A charity supporting mental health amongst Orthodox girls and young women has been awarded £150,000 from grant giving John Lyon’s Charity for a new school avoidance programme.
Persistent absence, emotional based school avoidance or school refusal is a growing and serious issue. In the latest school year, 19.5% of children in state primaries, and 27.8% in state secondaries — a total of 1.6 million children – were marked persistently absent (missing 10% of classes).
Noa Girls chief executive Naomi Lerer told Jewish News: “Persistent absence from school can have a profound negative impact on the student as well as repercussions such as loss of ability to work for a parent. The longer children are out of school the harder, academically, but also mentally and socially, it can be to re-engage”.
The programme empowers those with emotionally based school avoidance to maintain and build their school attendance and ultimately their academic success.

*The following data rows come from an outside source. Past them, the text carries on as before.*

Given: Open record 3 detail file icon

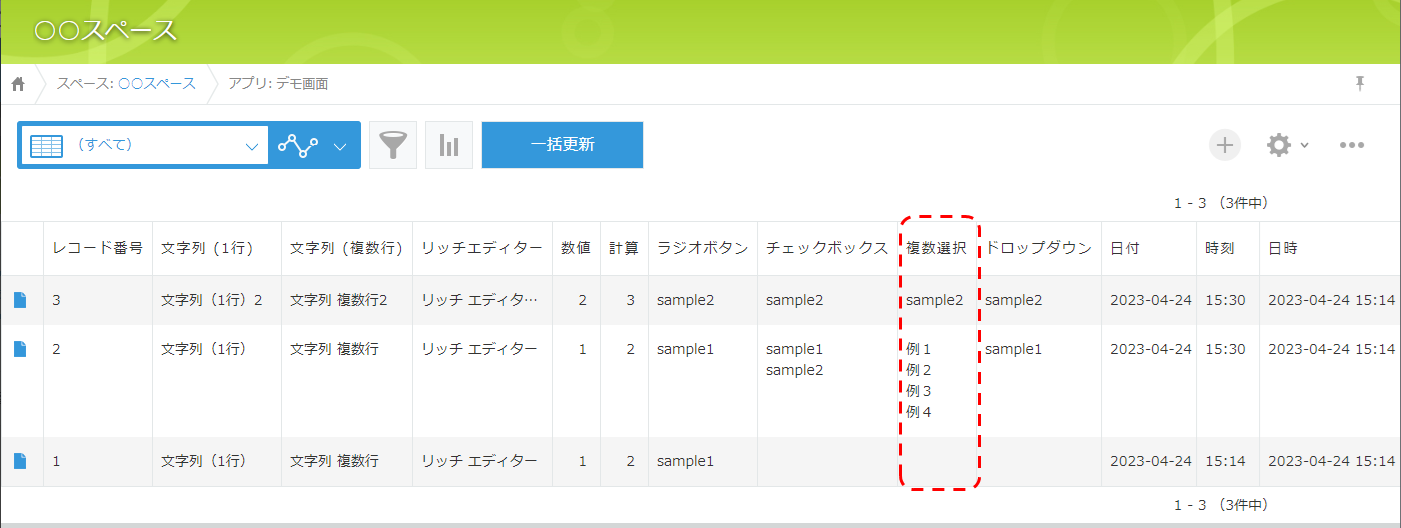Looking at the screenshot, I should coord(21,300).
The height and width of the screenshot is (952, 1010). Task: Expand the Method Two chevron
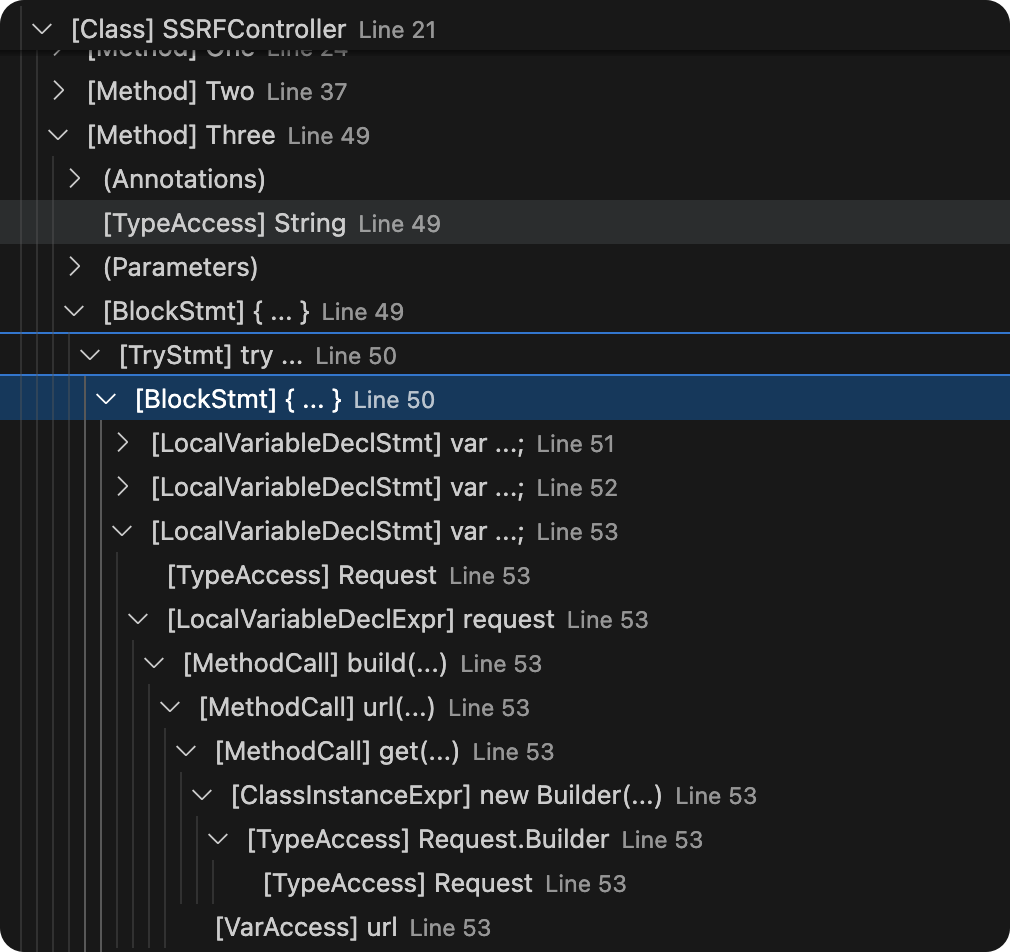[59, 91]
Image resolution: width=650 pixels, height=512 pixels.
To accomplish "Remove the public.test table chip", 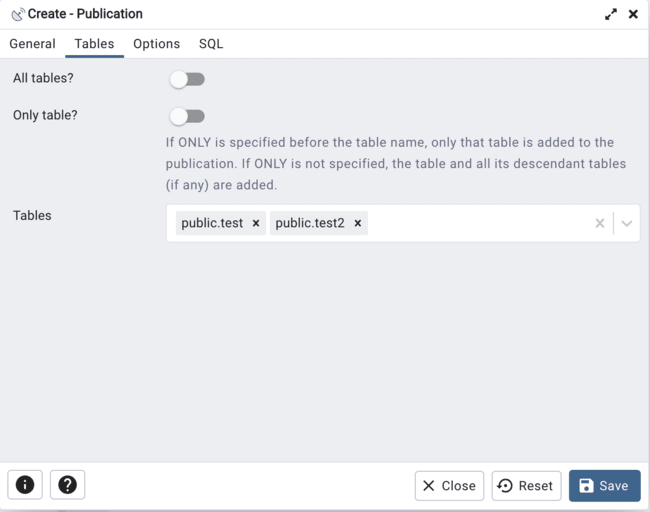I will pos(256,223).
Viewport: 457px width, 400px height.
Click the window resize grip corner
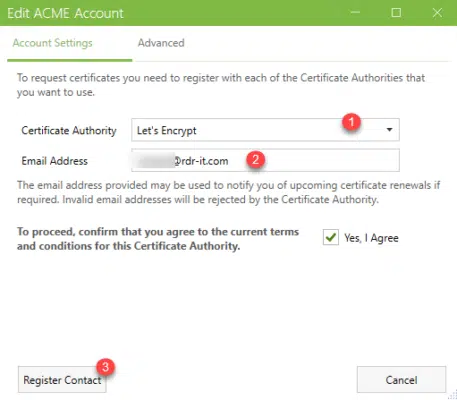tap(453, 395)
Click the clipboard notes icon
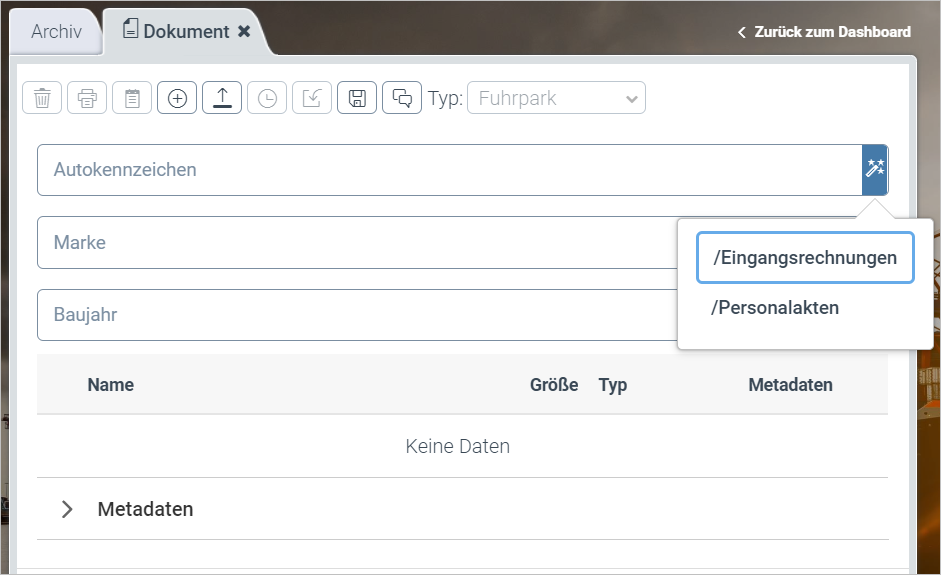 132,98
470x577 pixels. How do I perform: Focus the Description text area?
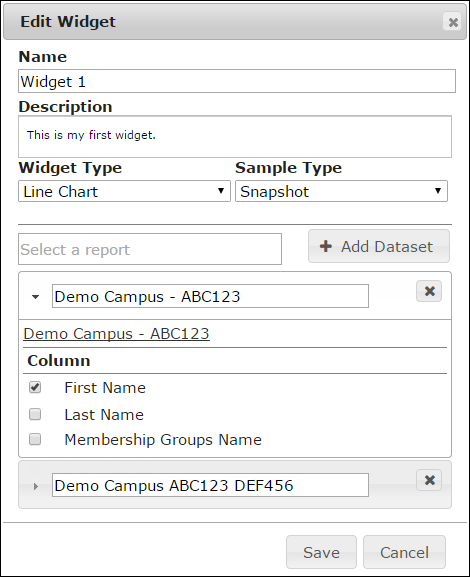(x=235, y=137)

Whilst causes for school refusal include learning difficulties, bullying, anxiety, depression and other mood disorders, Lerer adds that it is crucial to “address both the cause and the behaviours without judgement, and with “a consistent and joined up approach with the schools”.
Alongside providing practical and emotional tools to those who are, or are at risk of becoming, school refusers, the programme works with schools to educate, support and skill-up staff.
Methods to encourage school inclusion and engagement include reduced timetables, emotional support, alternative learning levels and settings and safe spaces. The programme also supports parents in guiding their children, particularly when they fear the implications of forcing a child to attend school who feels unsafe or is severely unhappy.
Noa Girls believes “tackling head-on what has become a silent pandemic in schools, will not just alleviate girls’ current challenge but will reroute their educational trajectory and life path.”